Faccio un esempio semplice semplice. Alla barriera sud dell’autostrada Genova-Milano c’erano, in fondo non poi tanto tempo fa, dieci caselli governati da umani. Oggi in un solo casello c’è una persona, gli altri nove lavoratori dove sono andati a finire? E’ vero che non c’è, credo, nessuna occupazione più noiosa del casellante che vive in una sorta di bolla senza avere contatti con nessuno. Ma il problema resta. Elon Musk licenziò a suo tempo circa trecento lavoratori della Tesla poi però si ricredette perché si accorse che i robot erano più inefficienti, disordinati e casinisti dei lavoratori normali. Questo è un caso favorevole che dipende dall’indubbia intelligenza di Musk, ma molti altri grandi imprenditori licenziano a manetta senza riassumere i reprobi. Dove vanno a finire costoro? Dovranno cercarsi un'altra occupazione che non hanno scelto, per la quale non hanno passione e soprattutto competenza perché non sono stati “formati”, parola magica come ”Innovazione”, per questo lavoro.
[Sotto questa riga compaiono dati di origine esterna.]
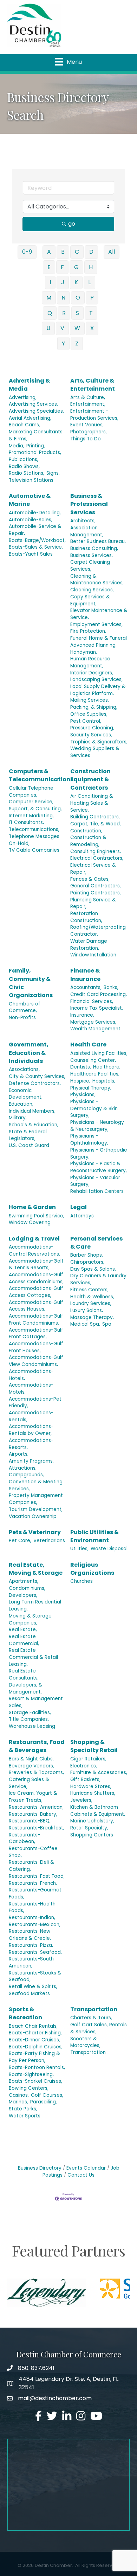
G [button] (76, 267)
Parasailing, (43, 2101)
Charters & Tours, (91, 2017)
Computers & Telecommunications (41, 775)
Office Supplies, (88, 714)
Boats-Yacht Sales (31, 554)
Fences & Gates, (90, 879)
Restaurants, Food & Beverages (37, 1746)
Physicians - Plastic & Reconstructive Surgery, (98, 1167)
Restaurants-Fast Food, (37, 1876)
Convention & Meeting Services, (36, 1485)
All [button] (111, 252)
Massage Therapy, (92, 1317)
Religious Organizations (92, 1569)
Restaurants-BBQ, (30, 1821)
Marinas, (18, 2101)
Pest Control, (85, 721)
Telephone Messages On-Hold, (34, 840)
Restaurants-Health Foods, (32, 1907)
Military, (18, 1117)
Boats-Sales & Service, (36, 547)
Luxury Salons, (86, 1310)
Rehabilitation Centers (97, 1191)
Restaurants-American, (36, 1807)
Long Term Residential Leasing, (35, 1605)
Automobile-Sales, (30, 519)
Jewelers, (81, 1800)
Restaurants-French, (33, 1883)
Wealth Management (95, 1028)
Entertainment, (87, 404)
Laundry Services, (90, 1303)
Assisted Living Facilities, (99, 1053)
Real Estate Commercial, (24, 1640)
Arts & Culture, (87, 397)
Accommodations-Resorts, (31, 1444)
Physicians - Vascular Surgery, (95, 1181)
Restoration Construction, (86, 917)
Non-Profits (22, 1017)
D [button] (91, 252)
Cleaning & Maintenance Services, (97, 579)
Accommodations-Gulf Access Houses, (36, 1306)
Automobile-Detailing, (35, 512)
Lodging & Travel (34, 1239)
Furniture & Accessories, (98, 1772)
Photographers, (88, 431)
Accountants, (86, 987)
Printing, (35, 445)
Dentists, (80, 1067)
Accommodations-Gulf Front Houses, (36, 1347)
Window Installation (93, 955)
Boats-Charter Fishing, (35, 2032)
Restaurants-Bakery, (33, 1814)
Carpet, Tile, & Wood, (95, 823)
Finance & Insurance (85, 975)
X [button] (92, 328)
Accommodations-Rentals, (31, 1416)
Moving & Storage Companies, (30, 1619)
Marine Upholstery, (92, 1821)
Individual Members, (32, 1111)
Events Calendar (86, 2168)
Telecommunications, (34, 829)
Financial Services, (91, 1001)
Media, (16, 445)
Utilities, (79, 1548)
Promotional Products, (35, 452)
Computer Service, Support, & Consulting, (35, 805)
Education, (21, 1104)
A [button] (49, 252)
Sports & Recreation (25, 2013)
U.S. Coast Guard (29, 1145)
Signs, (53, 473)
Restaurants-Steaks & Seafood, (35, 1976)
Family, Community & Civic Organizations (31, 983)
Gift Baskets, (85, 1779)
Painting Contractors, (95, 892)
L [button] (89, 282)
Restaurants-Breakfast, (36, 1828)
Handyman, (83, 652)
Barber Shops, (86, 1255)
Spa (106, 1324)
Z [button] (76, 343)
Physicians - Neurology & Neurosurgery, (97, 1126)
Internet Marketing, (31, 815)
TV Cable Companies (34, 850)
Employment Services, (96, 624)
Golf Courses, (47, 2095)
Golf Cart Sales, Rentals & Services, (98, 2028)
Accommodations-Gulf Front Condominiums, (36, 1319)
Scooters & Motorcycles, (85, 2042)
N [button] (63, 298)
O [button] (78, 298)
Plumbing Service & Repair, (93, 903)
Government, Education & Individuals (28, 1052)
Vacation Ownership (33, 1516)
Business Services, (91, 555)
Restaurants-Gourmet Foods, (35, 1893)
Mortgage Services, (93, 1022)
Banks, (111, 987)
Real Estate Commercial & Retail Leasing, (33, 1657)
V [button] (62, 328)
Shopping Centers (91, 1835)
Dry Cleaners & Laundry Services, (98, 1279)
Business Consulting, (94, 548)
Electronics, (83, 1766)
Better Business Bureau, (98, 541)
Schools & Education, (33, 1124)
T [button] (91, 313)
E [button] (49, 267)
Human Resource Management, (90, 662)
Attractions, (23, 1468)
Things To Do (85, 438)
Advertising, (23, 397)
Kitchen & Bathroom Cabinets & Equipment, (97, 1811)
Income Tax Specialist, (96, 1008)
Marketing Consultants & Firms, (36, 435)
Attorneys (82, 1216)
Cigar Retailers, (88, 1759)
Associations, (24, 1069)
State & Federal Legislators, (28, 1135)
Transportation (93, 2009)
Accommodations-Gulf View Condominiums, (36, 1361)
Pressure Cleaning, (92, 727)
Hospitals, (103, 1081)
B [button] (63, 252)
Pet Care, (20, 1540)
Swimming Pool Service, (36, 1216)
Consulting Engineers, (95, 851)
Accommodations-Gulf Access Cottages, (36, 1292)
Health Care (88, 1044)
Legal (78, 1207)
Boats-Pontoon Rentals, (37, 2067)
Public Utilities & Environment (94, 1536)
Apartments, (23, 1581)
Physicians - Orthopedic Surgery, (98, 1153)
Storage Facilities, (30, 1712)
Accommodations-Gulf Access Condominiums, (36, 1278)
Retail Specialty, (89, 1828)
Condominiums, (27, 1588)
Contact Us (80, 2175)
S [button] (77, 313)
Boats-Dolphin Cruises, (36, 2046)
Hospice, (80, 1081)
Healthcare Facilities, (94, 1074)
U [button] (48, 328)
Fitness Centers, (89, 1289)
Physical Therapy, (90, 1088)
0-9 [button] (27, 252)
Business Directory (39, 2168)
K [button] (76, 282)
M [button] (48, 298)
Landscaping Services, (96, 679)
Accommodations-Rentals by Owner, (31, 1430)
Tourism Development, (36, 1509)
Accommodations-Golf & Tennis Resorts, (36, 1264)
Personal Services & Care (96, 1243)
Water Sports (24, 2116)
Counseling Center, (93, 1060)
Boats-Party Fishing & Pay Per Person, (34, 2057)
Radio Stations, (26, 473)
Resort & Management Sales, (36, 1702)
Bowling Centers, (28, 2088)
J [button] (62, 282)
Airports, (18, 1454)
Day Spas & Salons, (93, 1269)
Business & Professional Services (89, 504)
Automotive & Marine (30, 500)
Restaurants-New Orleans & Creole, (30, 1935)
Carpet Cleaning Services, (90, 565)
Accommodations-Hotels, (31, 1375)
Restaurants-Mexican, (34, 1924)
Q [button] (49, 313)
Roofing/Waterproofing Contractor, (98, 930)
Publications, (23, 459)
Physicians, (83, 1094)
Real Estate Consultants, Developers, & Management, (26, 1681)
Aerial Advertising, (30, 418)
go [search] (71, 224)
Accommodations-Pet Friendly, (35, 1402)
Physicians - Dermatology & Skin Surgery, (94, 1108)
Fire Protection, (88, 631)
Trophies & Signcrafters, (99, 742)
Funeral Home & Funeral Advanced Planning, (98, 641)
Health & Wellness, (92, 1296)
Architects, (83, 520)
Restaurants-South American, (31, 1962)
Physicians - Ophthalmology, (89, 1139)
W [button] (77, 328)
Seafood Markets (29, 1993)
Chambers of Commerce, (24, 1007)
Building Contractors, (95, 816)
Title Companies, (29, 1719)
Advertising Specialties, (36, 411)
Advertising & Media (29, 385)
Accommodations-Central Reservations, (34, 1250)
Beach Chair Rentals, (33, 2026)
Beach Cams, (24, 424)
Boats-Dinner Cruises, (34, 2039)
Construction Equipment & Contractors (90, 779)
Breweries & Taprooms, (36, 1772)
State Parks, (23, 2109)
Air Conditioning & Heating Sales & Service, (91, 803)
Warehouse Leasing (32, 1726)
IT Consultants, (26, 822)
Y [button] (63, 343)
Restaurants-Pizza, (31, 1945)
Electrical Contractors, (96, 858)
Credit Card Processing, (98, 994)
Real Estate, (23, 1629)
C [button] (77, 252)
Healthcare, (106, 1067)
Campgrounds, (26, 1474)
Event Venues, (87, 424)
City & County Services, (37, 1076)
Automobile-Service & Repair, (35, 530)
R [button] (64, 313)
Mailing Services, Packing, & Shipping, (93, 703)
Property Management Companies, (36, 1499)
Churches (81, 1581)
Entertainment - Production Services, (94, 414)
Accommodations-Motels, (31, 1388)
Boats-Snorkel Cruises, (35, 2081)
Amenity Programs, (31, 1461)
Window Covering (30, 1222)
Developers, (23, 1595)
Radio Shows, (24, 466)
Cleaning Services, (92, 589)
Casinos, (19, 2095)
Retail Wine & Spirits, (33, 1986)
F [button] (62, 267)
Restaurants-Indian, (32, 1917)
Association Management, (86, 531)
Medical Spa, (85, 1324)
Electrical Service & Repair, (93, 868)
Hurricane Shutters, (92, 1793)
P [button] (92, 298)
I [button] (50, 282)
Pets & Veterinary (35, 1532)
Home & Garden (32, 1207)
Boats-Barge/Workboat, (37, 540)
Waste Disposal (109, 1548)
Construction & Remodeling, (88, 841)
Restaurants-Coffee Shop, (33, 1852)
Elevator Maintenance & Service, (99, 614)
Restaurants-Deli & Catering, (31, 1866)
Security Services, (91, 734)
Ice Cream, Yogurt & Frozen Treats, (33, 1797)
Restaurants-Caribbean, (24, 1838)
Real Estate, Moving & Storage (36, 1569)
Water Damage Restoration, (88, 945)
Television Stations (31, 480)
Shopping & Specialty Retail (94, 1746)
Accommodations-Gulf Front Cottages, (36, 1333)
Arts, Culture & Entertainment (92, 385)
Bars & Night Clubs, (31, 1759)
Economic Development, (26, 1094)
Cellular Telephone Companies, (31, 791)
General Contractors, (95, 885)
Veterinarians (49, 1540)
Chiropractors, (87, 1262)
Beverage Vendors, (31, 1766)
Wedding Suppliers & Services (94, 752)
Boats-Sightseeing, (31, 2074)
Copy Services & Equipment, (90, 600)
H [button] (91, 267)
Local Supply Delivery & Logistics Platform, (98, 690)
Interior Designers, (91, 672)
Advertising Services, (33, 404)
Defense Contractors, (35, 1083)
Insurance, (82, 1015)
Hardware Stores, (90, 1786)
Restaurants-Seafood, (35, 1952)
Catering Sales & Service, (29, 1783)
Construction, (86, 830)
Per cui ci sono in giro un mucchio di incompetenti. Questo riguarda soprattutto il mondo artigiano dove molti di costoro si sono rifugiati credendo che fosse semplice fare il falegname, il fabbro, l’imbianchino senza avere alcuna esperienza. Ma non è così. Tutti noi, o quasi, abbiamo fatto l’amara esperienza di aver ingaggiato questi lavoratori improvvisati. Esemplare in questo senso è il bel film di Silvio Soldini, Giorni e nuvole, dove il compagno di Margherita Buy, licenziato come manager, si mette appunto a fare l’imbianchino, con risultati disastrosi.
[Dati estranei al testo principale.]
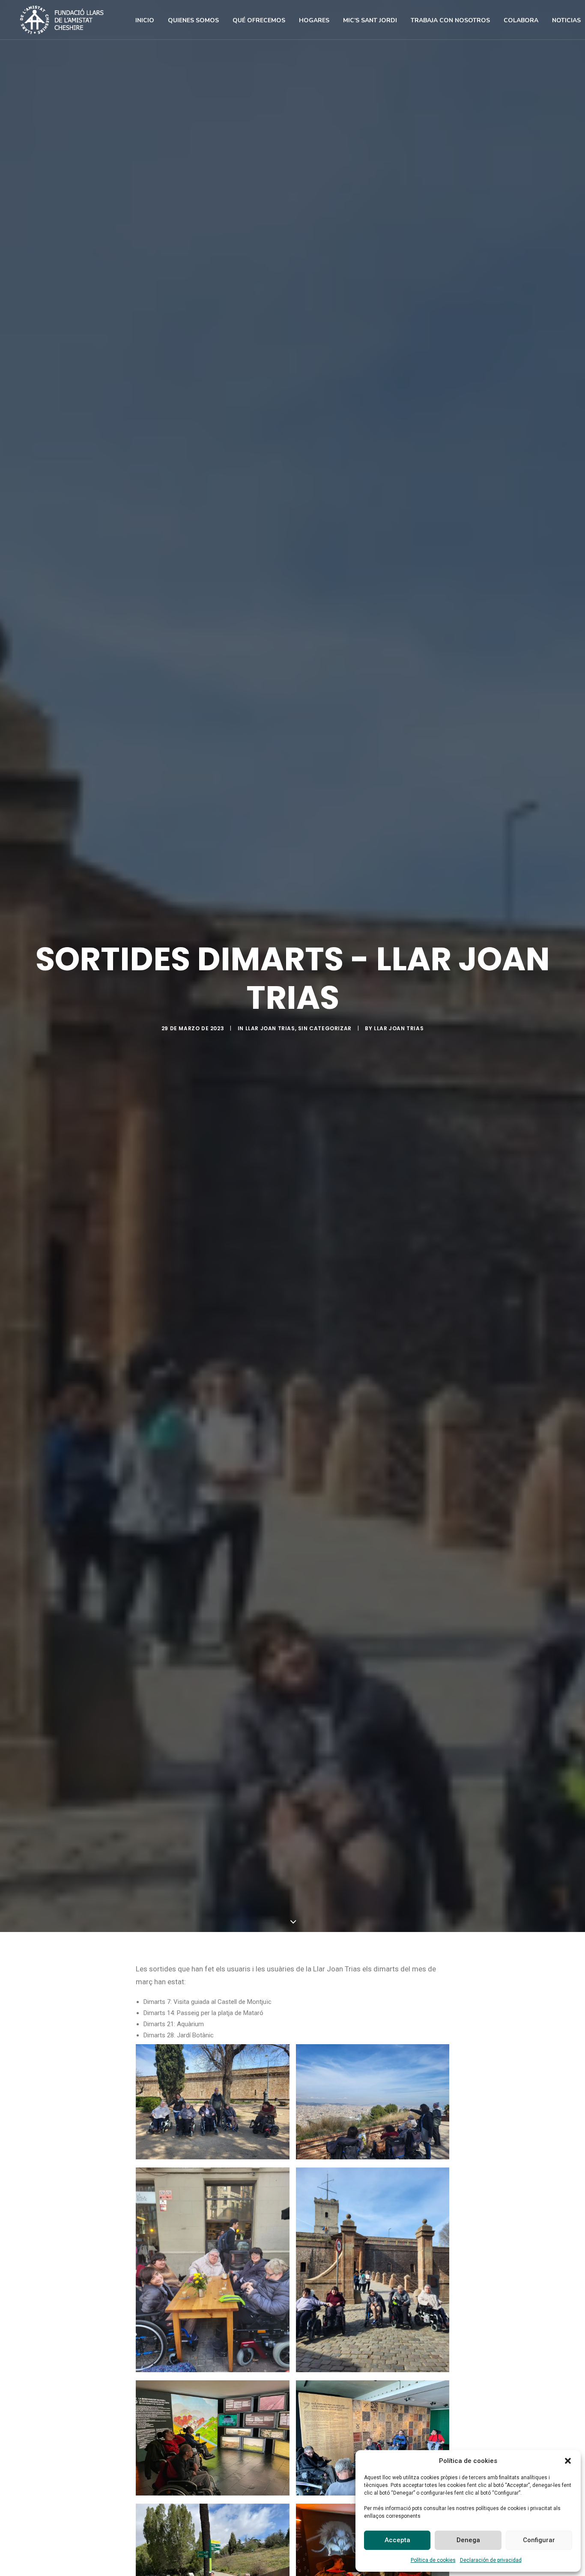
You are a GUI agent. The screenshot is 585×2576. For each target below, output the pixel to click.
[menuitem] (144, 20)
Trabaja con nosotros (450, 20)
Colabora (521, 20)
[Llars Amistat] (61, 20)
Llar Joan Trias (270, 1028)
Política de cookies (433, 2560)
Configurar (539, 2540)
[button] (568, 2461)
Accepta (397, 2540)
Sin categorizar (325, 1028)
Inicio (144, 20)
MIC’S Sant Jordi (370, 20)
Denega (468, 2540)
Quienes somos (193, 20)
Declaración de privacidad (491, 2560)
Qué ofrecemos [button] (259, 20)
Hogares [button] (314, 20)
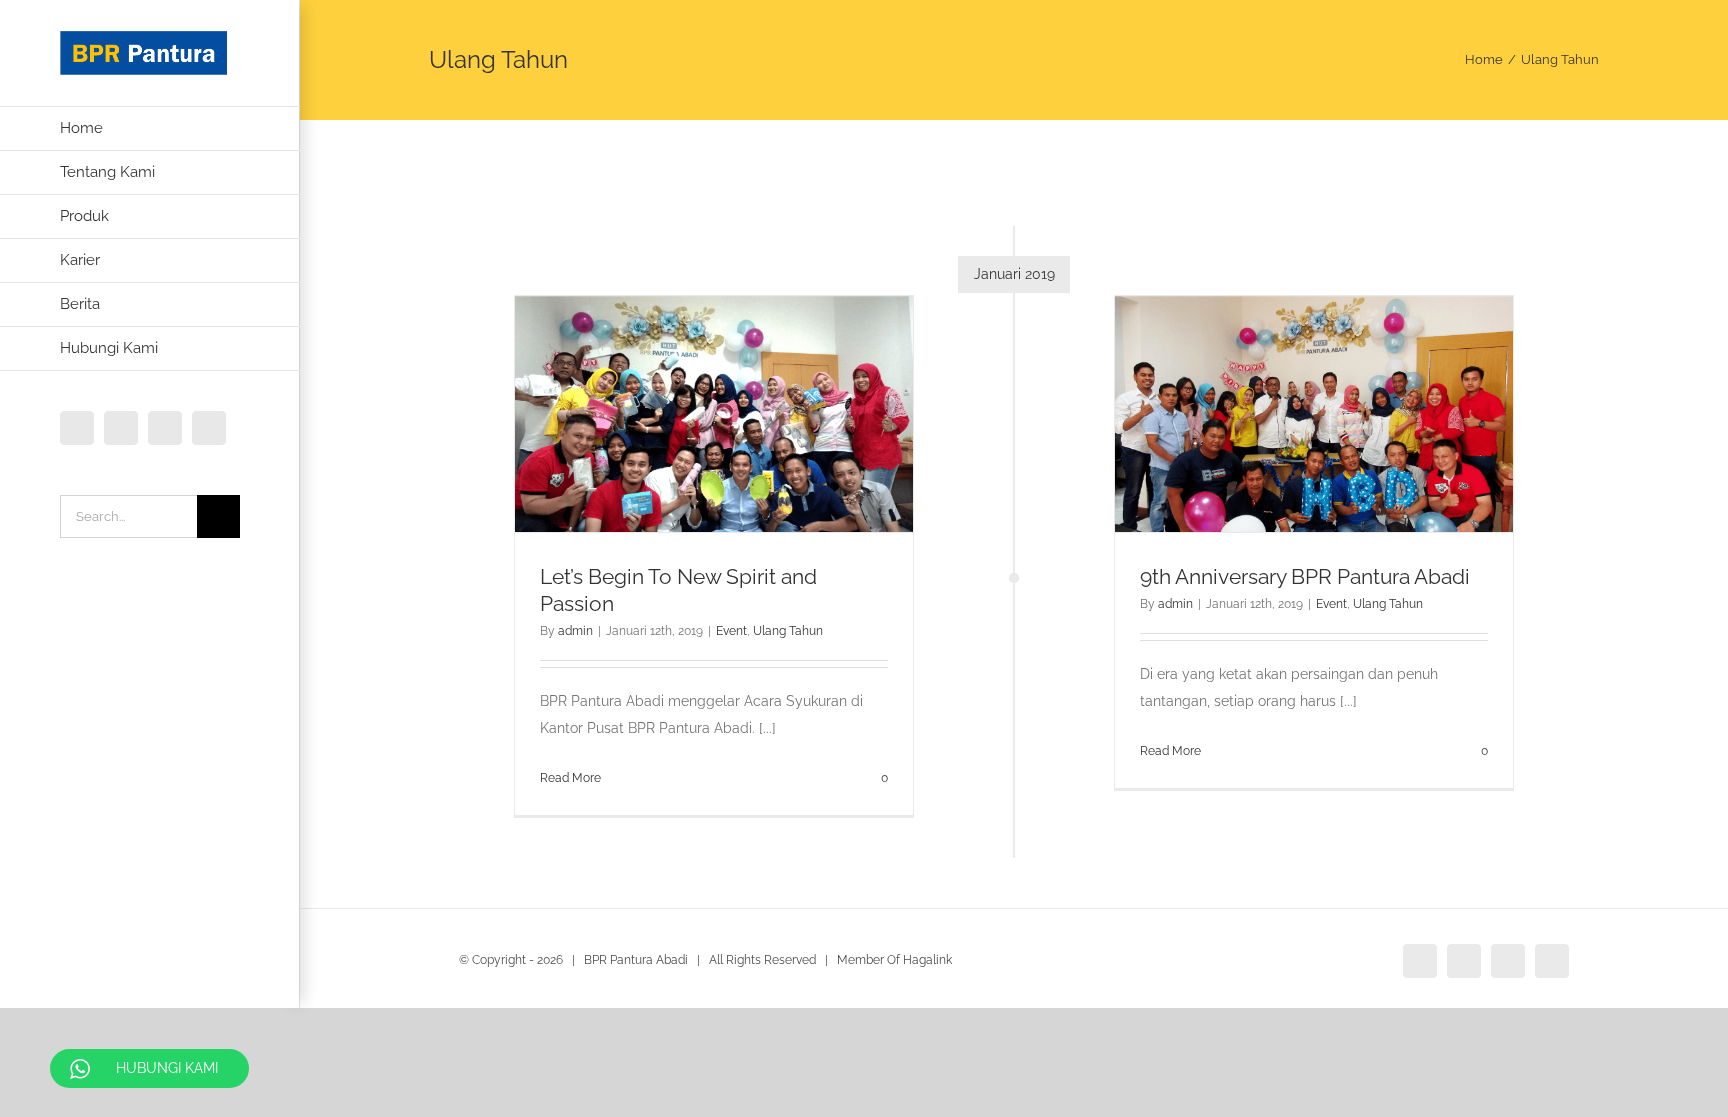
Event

Nel Medioevo le cose andavano molto diversamente. Il giovane veniva assunto a bottega dal Maestro, che aveva l’obbligo di insegnargli il mestiere (allora si chiamava così) a regola d’arte oltreché quello di sfamarlo e di fornirgli due vestiti, uno per la domenica l’altro per i restanti giorni della settimana. Molti grandissimi artisti da Raffaello a Michelangelo (Leonardo no perché era un tale genio che il mestiere se lo insegnava da solo) sono stati prima di diventare quello che sono diventati “ragazzi di bottega”. Il momento decisivo era quando il ragazzo presentava al Maestro il ‘capolavoro’, cioè un manufatto che era all’altezza delle aspettative del maestro. A questo punto il ragazzo lasciava la bottega e ne metteva in piedi una sua. Questo probabilmente era possibile perché il mondo medievale era meno popolato. Ma l’artigiano restava legato affettivamente, e non solo materialmente, al suo mestiere, perché quello e solo quello aveva fatto per tutta la vita e ne andava orgoglioso (sono i concetti della ‘fama’ e dell’‘infamia’ medievali sottolineati da Paolo Gresti in un recente articolo sul Fatto molto diversi dai nostri dove si può essere famosi per stronzate che nulla hanno a che fare non dico con l’arte, ma con la creatività).

Questo orgoglio per il proprio manufatto ha resistito anche in èra industriale dove c’è una produzione seriale. A Milano voi potete vedere ancora oggi, incise su alcuni tombini, delle sigle, cioè in pratica delle firme, che non sono quelle dell’industria che li ha prodotti ma dell’artigiano che vi ha messo mano. Questo era l’artigianato al tempo che fu e il lavoro al tempo che fu. Quando si chiamava ancora “mestiere”.